Le Baron wrote:I've been knocking around the language interwebs for quite a while (and also in the non-internet world for quite a while) and I've seen much less disdain for earning certificates than for taking official courses. The latter are characterised - especially on here - as people who teach you nothing and steal all your money in the process.
Apparently these institutions guiding students to pass exams (since these are usually part of and the end-goal of the courses), using the same CEFR syllabi designed for passing these exams, are tricking everyone, but the certificates themselves are worthy. However the very enthusiastic and the less enthusiastic alike seem to converge in saying they are mainly for CVs and jobs. No matter what some person might draw as a pre-ordained conclusion upon seeing someone holds a certain certificate.

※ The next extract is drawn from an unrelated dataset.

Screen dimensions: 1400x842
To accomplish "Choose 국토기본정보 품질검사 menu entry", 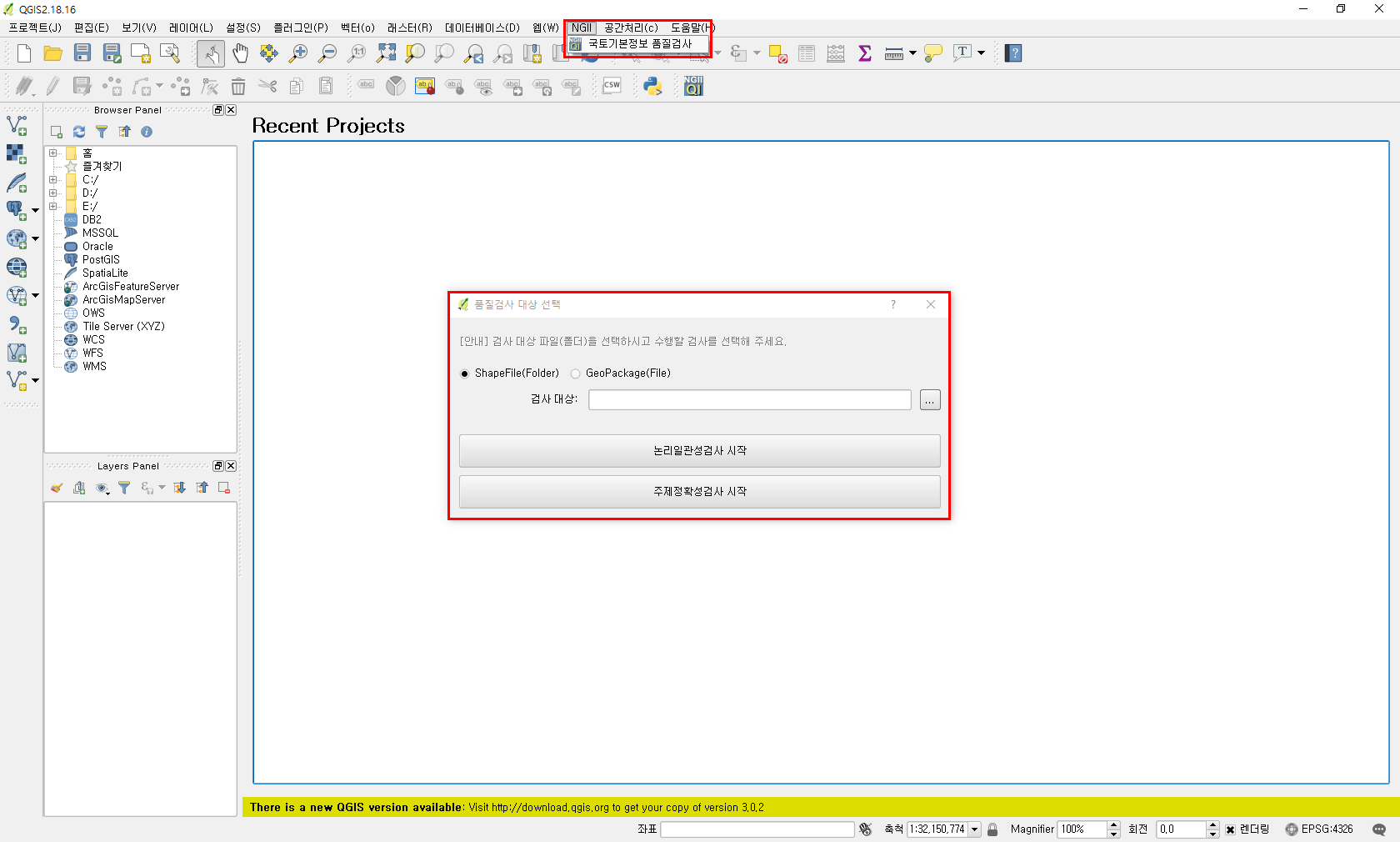I will [x=640, y=44].
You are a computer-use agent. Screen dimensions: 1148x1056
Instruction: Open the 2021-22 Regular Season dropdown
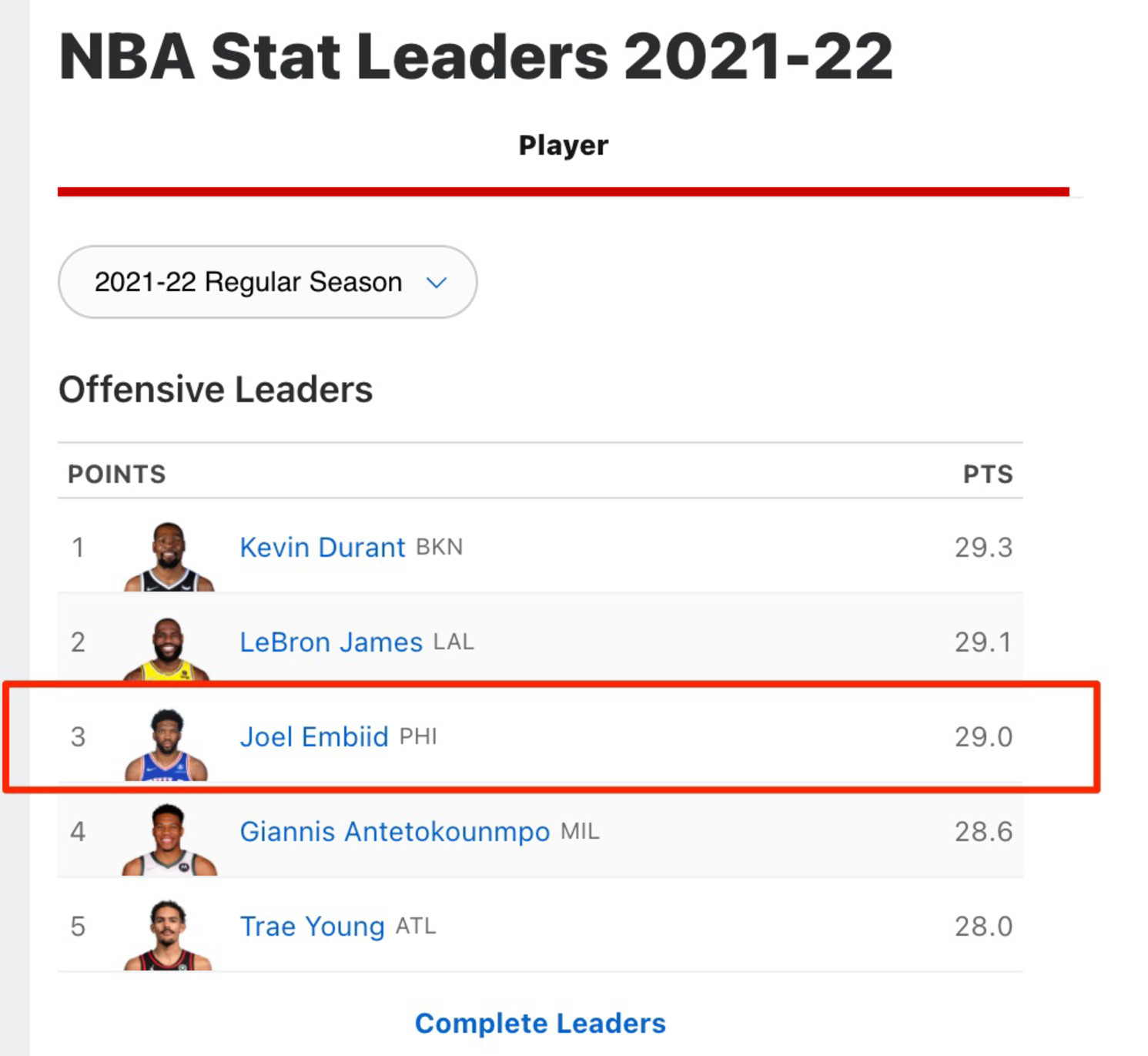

When I was teaching and met students for tutorials, I would sometimes talk with one who spoke very good English or French, and later either see on a CV, or they would mention, that they had some certificate. Perhaps the Cambridge one or equivalent in French. And I would congratulate them on their achievement. Yet to me the core achievement was in speaking/writing the language well and it wouldn't have mattered to me whether or not they held the certificate. If no-one had mentioned it I would still be impressed, after all I had just spoken to the person! Had I seen the certificate beforehand I could only ever wait until speaking with the person to see any match. And unless the discrepancy was strikingly disappointing, it would again be irrelevant by that point. Being able to manage a discussion of e.g. Kalecki, in whatever language, only depends upon the ability to manage a discussion of Kalecki in whatever language; not a report from their certificate.
So it's pretty clear to me that certificates are 1) currency for officialdom, and 2) personal achievement receipts. Which is not a criticism, but a reminder that both of those are not a necessary condition for when you come to deliver the actual goods. Though officialdom may prevent some people ever getting to that point at all.
Quite eloquently put, i.e. well said. Thank you, Le Baron for sharing.